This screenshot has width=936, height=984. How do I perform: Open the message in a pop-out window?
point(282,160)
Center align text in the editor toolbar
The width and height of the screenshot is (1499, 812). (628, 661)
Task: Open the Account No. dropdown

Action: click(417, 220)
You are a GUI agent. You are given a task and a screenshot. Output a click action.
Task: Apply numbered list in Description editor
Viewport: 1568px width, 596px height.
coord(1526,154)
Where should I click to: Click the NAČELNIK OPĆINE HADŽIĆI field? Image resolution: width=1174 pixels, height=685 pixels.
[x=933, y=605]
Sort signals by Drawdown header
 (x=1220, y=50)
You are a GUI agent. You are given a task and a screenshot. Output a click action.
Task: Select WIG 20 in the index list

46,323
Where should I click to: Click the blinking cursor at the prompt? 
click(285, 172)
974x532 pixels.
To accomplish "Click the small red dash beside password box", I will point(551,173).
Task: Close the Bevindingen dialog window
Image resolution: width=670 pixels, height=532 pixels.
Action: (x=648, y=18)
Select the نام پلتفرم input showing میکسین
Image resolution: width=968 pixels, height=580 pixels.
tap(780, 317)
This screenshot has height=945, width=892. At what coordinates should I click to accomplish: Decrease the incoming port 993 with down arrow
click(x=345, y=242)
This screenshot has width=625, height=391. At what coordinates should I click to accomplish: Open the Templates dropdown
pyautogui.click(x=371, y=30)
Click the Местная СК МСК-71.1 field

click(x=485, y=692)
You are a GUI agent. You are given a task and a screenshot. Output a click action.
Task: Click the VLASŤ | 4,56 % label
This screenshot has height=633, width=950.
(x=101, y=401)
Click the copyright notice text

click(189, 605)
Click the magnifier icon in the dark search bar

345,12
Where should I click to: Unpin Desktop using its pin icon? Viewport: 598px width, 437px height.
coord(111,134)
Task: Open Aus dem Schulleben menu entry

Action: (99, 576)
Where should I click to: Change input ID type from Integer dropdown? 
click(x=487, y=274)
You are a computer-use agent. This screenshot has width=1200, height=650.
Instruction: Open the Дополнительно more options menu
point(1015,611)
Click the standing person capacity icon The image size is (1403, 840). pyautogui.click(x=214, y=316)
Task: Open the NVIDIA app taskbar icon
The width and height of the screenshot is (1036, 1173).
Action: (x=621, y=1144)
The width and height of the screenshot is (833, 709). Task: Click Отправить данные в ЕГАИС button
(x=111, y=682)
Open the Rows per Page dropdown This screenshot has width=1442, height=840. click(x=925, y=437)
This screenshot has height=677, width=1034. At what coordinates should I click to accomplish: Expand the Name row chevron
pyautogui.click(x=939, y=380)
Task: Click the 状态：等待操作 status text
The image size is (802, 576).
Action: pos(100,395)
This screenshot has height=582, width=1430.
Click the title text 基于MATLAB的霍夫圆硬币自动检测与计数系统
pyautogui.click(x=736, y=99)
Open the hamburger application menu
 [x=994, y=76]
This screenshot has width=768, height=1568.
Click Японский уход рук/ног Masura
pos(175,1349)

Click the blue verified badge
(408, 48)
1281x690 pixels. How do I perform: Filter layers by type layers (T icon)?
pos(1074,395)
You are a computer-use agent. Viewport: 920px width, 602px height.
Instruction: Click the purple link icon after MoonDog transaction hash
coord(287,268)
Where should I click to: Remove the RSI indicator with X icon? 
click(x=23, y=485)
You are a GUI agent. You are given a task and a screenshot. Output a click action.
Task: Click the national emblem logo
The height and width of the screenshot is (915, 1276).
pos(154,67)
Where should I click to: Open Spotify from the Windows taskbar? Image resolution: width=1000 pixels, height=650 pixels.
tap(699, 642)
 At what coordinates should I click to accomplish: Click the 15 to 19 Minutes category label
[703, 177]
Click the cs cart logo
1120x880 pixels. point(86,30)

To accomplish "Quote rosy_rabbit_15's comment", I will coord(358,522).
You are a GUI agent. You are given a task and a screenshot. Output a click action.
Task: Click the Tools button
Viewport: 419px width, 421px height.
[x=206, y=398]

◆ ◆ ◆ ◆ ◆ ◆ ◆

# Your instructions:
Would you print exactly and only the lines of the material above that run from the line with "Open the Rows" through the line with "Task: Click the national emblem logo", both included?

# Task output:
Open the Rows per Page dropdown This screenshot has width=1442, height=840. click(x=925, y=437)
This screenshot has height=677, width=1034. At what coordinates should I click to accomplish: Expand the Name row chevron
pyautogui.click(x=939, y=380)
Task: Click the 状态：等待操作 status text
The image size is (802, 576).
Action: pos(100,395)
This screenshot has height=582, width=1430.
Click the title text 基于MATLAB的霍夫圆硬币自动检测与计数系统
pyautogui.click(x=736, y=99)
Open the hamburger application menu
 [x=994, y=76]
This screenshot has width=768, height=1568.
Click Японский уход рук/ног Masura
pos(175,1349)

Click the blue verified badge
(408, 48)
1281x690 pixels. How do I perform: Filter layers by type layers (T icon)?
pos(1074,395)
You are a computer-use agent. Viewport: 920px width, 602px height.
Instruction: Click the purple link icon after MoonDog transaction hash
coord(287,268)
Where should I click to: Remove the RSI indicator with X icon? 
click(x=23, y=485)
You are a GUI agent. You are given a task and a screenshot. Output a click action.
Task: Click the national emblem logo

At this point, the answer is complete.